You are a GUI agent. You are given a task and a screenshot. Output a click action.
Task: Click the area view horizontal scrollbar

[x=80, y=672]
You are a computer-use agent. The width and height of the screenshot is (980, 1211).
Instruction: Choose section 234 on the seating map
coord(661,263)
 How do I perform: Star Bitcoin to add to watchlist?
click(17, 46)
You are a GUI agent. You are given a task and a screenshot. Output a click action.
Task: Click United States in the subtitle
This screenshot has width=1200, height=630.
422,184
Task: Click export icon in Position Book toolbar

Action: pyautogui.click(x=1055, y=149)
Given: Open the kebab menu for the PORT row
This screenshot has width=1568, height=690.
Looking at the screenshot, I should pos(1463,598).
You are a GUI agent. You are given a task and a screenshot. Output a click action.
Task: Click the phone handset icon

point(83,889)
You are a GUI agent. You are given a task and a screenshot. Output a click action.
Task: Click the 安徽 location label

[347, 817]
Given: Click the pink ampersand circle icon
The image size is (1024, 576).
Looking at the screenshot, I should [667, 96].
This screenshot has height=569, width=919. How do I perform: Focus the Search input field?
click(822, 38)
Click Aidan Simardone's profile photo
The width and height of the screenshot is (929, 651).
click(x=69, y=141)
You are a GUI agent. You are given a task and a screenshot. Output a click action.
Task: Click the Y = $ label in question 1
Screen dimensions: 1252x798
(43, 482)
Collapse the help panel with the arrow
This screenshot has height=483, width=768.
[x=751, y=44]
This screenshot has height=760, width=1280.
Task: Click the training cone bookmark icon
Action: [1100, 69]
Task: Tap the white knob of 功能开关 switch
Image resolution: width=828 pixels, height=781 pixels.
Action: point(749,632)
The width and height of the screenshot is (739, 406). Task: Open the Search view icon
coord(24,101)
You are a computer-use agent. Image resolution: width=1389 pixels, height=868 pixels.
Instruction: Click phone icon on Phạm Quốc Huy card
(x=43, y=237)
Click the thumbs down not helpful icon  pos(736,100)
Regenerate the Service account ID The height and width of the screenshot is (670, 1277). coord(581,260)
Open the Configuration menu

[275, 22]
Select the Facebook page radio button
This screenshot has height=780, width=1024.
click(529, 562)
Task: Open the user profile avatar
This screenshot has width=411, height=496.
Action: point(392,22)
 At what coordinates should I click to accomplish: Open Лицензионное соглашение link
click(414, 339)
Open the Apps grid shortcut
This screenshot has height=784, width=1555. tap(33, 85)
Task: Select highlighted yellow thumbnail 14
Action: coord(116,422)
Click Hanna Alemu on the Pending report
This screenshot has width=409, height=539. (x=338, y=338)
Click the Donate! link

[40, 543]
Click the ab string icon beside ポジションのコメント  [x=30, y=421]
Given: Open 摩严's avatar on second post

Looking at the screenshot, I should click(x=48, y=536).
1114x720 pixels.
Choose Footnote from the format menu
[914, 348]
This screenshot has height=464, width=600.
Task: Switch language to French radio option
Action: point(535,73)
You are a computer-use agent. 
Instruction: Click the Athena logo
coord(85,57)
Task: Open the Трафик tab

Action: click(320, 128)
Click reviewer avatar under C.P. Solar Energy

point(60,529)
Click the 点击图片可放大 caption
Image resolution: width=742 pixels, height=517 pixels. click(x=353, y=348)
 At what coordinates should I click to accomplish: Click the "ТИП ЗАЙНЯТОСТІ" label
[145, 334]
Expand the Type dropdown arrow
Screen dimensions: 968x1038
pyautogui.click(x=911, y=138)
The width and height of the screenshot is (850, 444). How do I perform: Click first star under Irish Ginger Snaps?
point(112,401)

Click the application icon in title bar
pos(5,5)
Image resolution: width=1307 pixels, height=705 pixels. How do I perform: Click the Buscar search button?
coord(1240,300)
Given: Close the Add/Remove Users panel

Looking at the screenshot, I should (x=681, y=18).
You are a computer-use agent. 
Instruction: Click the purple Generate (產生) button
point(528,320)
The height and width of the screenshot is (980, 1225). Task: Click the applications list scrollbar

● ● ● ● ● ● ●

The listing above is to be reproduced without a single change.

**PROBLEM SOLUTION**
You are a GUI agent. You are given a task and a screenshot. Output a click action.
Task: Click the area view horizontal scrollbar

[x=80, y=672]
You are a computer-use agent. The width and height of the screenshot is (980, 1211).
Instruction: Choose section 234 on the seating map
coord(661,263)
 How do I perform: Star Bitcoin to add to watchlist?
click(17, 46)
You are a GUI agent. You are given a task and a screenshot. Output a click action.
Task: Click United States in the subtitle
This screenshot has width=1200, height=630.
422,184
Task: Click export icon in Position Book toolbar

Action: pyautogui.click(x=1055, y=149)
Given: Open the kebab menu for the PORT row
This screenshot has width=1568, height=690.
Looking at the screenshot, I should pos(1463,598).
You are a GUI agent. You are given a task and a screenshot. Output a click action.
Task: Click the phone handset icon

point(83,889)
You are a GUI agent. You are given a task and a screenshot. Output a click action.
Task: Click the 安徽 location label

[347, 817]
Given: Click the pink ampersand circle icon
The image size is (1024, 576).
Looking at the screenshot, I should [667, 96].
This screenshot has height=569, width=919. How do I perform: Focus the Search input field?
click(822, 38)
Click Aidan Simardone's profile photo
The width and height of the screenshot is (929, 651).
click(x=69, y=141)
You are a GUI agent. You are given a task and a screenshot. Output a click action.
Task: Click the Y = $ label in question 1
Screen dimensions: 1252x798
(43, 482)
Collapse the help panel with the arrow
This screenshot has height=483, width=768.
[x=751, y=44]
This screenshot has height=760, width=1280.
Task: Click the training cone bookmark icon
Action: [1100, 69]
Task: Tap the white knob of 功能开关 switch
Image resolution: width=828 pixels, height=781 pixels.
Action: point(749,632)
The width and height of the screenshot is (739, 406). Task: Open the Search view icon
coord(24,101)
You are a computer-use agent. Image resolution: width=1389 pixels, height=868 pixels.
Instruction: Click phone icon on Phạm Quốc Huy card
(x=43, y=237)
Click the thumbs down not helpful icon  pos(736,100)
Regenerate the Service account ID The height and width of the screenshot is (670, 1277). coord(581,260)
Open the Configuration menu

[275, 22]
Select the Facebook page radio button
This screenshot has height=780, width=1024.
click(529, 562)
Task: Open the user profile avatar
This screenshot has width=411, height=496.
Action: point(392,22)
 At what coordinates should I click to accomplish: Open Лицензионное соглашение link
click(414, 339)
Open the Apps grid shortcut
This screenshot has height=784, width=1555. tap(33, 85)
Task: Select highlighted yellow thumbnail 14
Action: coord(116,422)
Click Hanna Alemu on the Pending report
This screenshot has width=409, height=539. (x=338, y=338)
Click the Donate! link

[40, 543]
Click the ab string icon beside ポジションのコメント  [x=30, y=421]
Given: Open 摩严's avatar on second post

Looking at the screenshot, I should click(x=48, y=536).
1114x720 pixels.
Choose Footnote from the format menu
[914, 348]
This screenshot has height=464, width=600.
Task: Switch language to French radio option
Action: point(535,73)
You are a computer-use agent. 
Instruction: Click the Athena logo
coord(85,57)
Task: Open the Трафик tab

Action: click(320, 128)
Click reviewer avatar under C.P. Solar Energy

point(60,529)
Click the 点击图片可放大 caption
Image resolution: width=742 pixels, height=517 pixels. click(x=353, y=348)
 At what coordinates should I click to accomplish: Click the "ТИП ЗАЙНЯТОСТІ" label
[145, 334]
Expand the Type dropdown arrow
Screen dimensions: 968x1038
pyautogui.click(x=911, y=138)
The width and height of the screenshot is (850, 444). How do I perform: Click first star under Irish Ginger Snaps?
point(112,401)

Click the application icon in title bar
pos(5,5)
Image resolution: width=1307 pixels, height=705 pixels. How do I perform: Click the Buscar search button?
coord(1240,300)
Given: Close the Add/Remove Users panel

Looking at the screenshot, I should (x=681, y=18).
You are a computer-use agent. 
Instruction: Click the purple Generate (產生) button
point(528,320)
The height and width of the screenshot is (980, 1225). Task: Click the applications list scrollbar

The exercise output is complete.